The GPT-4o Voice App is Mind-blowing! Is Siri AI Coming ?!

Better Creating
17 May 202410:59

TLDRThe video discusses the impressive voice conversation feature in the chat GPT iOS app, which offers a natural and intuitive AI assistant experience. Open AI's new GPT 4 model is highlighted for combining vision, text, and audio, enhancing conversational abilities. The script also speculates on Apple's potential advancements in AI with Siri, suggesting that Siri might integrate with apps, recognize user intent, and become more interactive with the help of generative AI models like chat GPT. The host also promotes for learning about AI and other technologies to stay ahead in the AI race.


  • 😲 The GPT-4o Voice App has a voice conversation option that is incredibly natural and intuitive, providing a Star Trek-like AI assistant experience.
  • 🚀 Open AI has released GPT 4, which combines vision, text, and audio for the first time, significantly improving conversational AI.
  • 🗣️ The new voice mode in GPT 4 is natively integrated, offering faster response times and supporting 50 languages.
  • 📈 GPT 4's updates include features like Vision, system memory for conversation continuity, and the ability to browse and search within conversations.
  • 🎙️ The voice model in GPT 4 can now pick up on emotions in your voice and respond accordingly, enhancing the human-like interaction.
  • 📈 Major players in the multimodal language model space include Open AI, Google, and Facebook, all working to improve AI's understanding and response capabilities.
  • 📱 The AI race might already be won on smartphones, with personal assistant devices like the rabbit R1 and the Humane AI pin receiving mixed reviews.
  • 🔍 Chat GPT can perform quick research and provide recommendations, such as suggesting places to visit for breathtaking views.
  • 📊 Chat GPT can analyze data, such as a plot displaying temperatures, and provide insights based on the visual information presented.
  • 🍎 Apple's AI department is rumored to be working on a Siri generative AI assistant for 2024, potentially transforming Siri's capabilities.
  • 📚 is highlighted as a way to invest in one's intelligence and stay ahead in the AI race, offering interactive lessons on subjects like AI and computer science.

Q & A

  • What is the main topic discussed in the video?

    -The main topic discussed in the video is the advancements in voice AI technology, specifically the GPT-4o Voice App, and the potential for a new Siri AI assistant in 2024.

  • What is the significance of the GPT-4o Voice App?

    -The GPT-4o Voice App is significant because it offers a natural, intuitive voice conversation option that combines vision, text, and audio, making it a highly efficient and user-friendly AI tool.

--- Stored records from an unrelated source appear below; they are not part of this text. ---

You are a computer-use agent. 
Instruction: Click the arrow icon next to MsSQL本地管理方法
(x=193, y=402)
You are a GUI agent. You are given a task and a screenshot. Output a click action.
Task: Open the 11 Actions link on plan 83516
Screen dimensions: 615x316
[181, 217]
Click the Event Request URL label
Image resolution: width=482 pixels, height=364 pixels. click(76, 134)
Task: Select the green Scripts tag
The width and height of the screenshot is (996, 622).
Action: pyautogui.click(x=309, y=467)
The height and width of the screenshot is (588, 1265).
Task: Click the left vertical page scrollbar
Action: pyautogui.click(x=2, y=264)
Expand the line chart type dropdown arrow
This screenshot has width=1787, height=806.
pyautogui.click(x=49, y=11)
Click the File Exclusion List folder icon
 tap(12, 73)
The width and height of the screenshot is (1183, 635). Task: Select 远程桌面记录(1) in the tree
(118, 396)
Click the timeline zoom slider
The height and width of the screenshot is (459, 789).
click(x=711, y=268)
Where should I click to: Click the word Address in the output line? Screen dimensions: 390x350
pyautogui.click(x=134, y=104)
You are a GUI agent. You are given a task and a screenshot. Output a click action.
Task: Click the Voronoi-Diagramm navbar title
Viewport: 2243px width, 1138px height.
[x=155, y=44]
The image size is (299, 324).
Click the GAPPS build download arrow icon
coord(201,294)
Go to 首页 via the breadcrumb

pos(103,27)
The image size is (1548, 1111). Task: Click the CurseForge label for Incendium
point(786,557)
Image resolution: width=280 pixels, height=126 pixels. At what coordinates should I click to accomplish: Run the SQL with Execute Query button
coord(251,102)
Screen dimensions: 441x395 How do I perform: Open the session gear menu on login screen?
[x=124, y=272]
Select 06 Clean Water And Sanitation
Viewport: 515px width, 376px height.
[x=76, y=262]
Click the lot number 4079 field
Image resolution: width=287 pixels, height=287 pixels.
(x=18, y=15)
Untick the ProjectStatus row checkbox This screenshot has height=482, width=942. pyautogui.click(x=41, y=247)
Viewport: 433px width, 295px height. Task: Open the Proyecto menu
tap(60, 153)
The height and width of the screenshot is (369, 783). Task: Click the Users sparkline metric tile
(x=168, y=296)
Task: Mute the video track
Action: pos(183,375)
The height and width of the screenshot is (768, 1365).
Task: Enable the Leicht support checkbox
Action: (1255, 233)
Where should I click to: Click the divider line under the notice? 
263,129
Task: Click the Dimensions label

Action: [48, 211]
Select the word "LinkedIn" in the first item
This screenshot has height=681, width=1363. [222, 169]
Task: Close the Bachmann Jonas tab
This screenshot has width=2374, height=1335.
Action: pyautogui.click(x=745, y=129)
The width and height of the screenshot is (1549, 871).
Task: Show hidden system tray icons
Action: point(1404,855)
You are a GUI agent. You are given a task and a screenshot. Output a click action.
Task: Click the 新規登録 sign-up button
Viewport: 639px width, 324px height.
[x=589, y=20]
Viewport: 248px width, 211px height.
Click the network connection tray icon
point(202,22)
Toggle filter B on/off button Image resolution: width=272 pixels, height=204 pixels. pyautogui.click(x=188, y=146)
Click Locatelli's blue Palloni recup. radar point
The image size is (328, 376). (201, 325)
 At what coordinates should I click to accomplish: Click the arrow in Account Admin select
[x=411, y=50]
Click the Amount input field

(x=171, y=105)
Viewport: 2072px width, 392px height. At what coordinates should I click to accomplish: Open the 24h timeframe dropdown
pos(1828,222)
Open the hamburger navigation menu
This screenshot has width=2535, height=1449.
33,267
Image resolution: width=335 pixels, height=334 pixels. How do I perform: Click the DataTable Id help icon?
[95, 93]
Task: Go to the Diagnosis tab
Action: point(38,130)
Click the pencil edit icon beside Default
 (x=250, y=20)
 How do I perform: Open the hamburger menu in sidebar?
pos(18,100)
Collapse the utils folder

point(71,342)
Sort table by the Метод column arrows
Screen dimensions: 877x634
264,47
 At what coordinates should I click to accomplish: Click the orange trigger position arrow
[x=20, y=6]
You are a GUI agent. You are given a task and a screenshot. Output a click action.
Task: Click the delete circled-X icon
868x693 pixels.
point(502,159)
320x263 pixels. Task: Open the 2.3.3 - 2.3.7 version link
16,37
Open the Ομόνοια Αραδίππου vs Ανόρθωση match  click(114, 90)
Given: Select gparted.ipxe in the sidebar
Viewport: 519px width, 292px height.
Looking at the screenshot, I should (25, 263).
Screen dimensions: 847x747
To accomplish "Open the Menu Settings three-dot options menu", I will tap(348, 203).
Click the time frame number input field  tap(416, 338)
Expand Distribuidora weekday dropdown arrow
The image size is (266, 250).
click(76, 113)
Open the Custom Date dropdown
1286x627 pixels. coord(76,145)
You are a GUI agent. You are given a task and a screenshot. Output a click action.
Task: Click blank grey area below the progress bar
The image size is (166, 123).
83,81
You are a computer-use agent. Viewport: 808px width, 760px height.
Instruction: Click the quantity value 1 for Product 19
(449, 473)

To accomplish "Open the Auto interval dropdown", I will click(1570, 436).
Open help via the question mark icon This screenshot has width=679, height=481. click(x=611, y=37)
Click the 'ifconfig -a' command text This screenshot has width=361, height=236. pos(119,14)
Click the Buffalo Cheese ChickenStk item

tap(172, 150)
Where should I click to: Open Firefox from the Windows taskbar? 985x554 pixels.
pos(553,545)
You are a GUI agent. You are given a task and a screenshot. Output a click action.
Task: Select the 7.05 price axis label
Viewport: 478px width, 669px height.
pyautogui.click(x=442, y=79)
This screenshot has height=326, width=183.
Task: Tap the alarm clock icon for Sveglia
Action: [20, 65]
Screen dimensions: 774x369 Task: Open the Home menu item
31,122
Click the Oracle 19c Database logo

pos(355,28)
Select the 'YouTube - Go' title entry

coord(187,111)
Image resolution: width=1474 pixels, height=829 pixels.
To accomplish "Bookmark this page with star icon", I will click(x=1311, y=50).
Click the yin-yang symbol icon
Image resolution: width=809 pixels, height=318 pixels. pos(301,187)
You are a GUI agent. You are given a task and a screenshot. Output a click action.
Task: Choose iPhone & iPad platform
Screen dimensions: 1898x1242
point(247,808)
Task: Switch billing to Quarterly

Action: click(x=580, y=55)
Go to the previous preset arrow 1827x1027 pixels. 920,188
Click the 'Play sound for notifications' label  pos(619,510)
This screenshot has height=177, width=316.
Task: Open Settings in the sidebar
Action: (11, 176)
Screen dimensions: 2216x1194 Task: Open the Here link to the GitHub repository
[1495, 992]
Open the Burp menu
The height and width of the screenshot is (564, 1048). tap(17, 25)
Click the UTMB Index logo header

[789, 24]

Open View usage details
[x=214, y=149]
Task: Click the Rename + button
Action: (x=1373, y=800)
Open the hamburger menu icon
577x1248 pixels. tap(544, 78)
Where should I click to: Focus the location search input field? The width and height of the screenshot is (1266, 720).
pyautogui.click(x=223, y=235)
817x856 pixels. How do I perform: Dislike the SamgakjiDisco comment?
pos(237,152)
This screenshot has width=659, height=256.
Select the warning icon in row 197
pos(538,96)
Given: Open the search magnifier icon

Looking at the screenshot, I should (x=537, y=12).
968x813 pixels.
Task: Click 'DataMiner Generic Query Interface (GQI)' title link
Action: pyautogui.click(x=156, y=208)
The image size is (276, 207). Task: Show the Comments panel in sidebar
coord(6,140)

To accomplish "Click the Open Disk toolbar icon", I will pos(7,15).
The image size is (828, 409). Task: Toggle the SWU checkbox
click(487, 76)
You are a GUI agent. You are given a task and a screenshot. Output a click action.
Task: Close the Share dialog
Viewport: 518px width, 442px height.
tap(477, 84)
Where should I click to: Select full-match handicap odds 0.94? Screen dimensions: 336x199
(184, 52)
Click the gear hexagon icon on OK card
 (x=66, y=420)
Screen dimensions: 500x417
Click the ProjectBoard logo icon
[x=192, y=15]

  • How does the GPT-4o Voice App improve upon previous AI systems?

    -The GPT-4o Voice App improves upon previous AI systems by integrating vision, text, and audio together for the first time, allowing for more natural and human-like conversations with faster response times and the ability to understand and respond to emotions in the user's voice.

  • What are some of the cool use cases for the GPT-4o Voice App mentioned in the video?

    -Some cool use cases mentioned in the video include using the app for travel recommendations, such as visiting Windermere or hiking up to Scafell Pike, and for quick research on various topics.

  • Who are some major players in the multimodal language model space in AI?

    -Some major players in the multimodal language model space in AI include Open AI with GPT, Google with their models like CLIP, and Facebook with their efforts such as DALL-E.

  • What is the potential impact of Siri being powered by a generative AI model in 2024?

    -The potential impact of Siri being powered by a generative AI model in 2024 could be a significant transformation in how users interact with their devices, with improved app integration, intent recognition, and the ability to perform more complex tasks.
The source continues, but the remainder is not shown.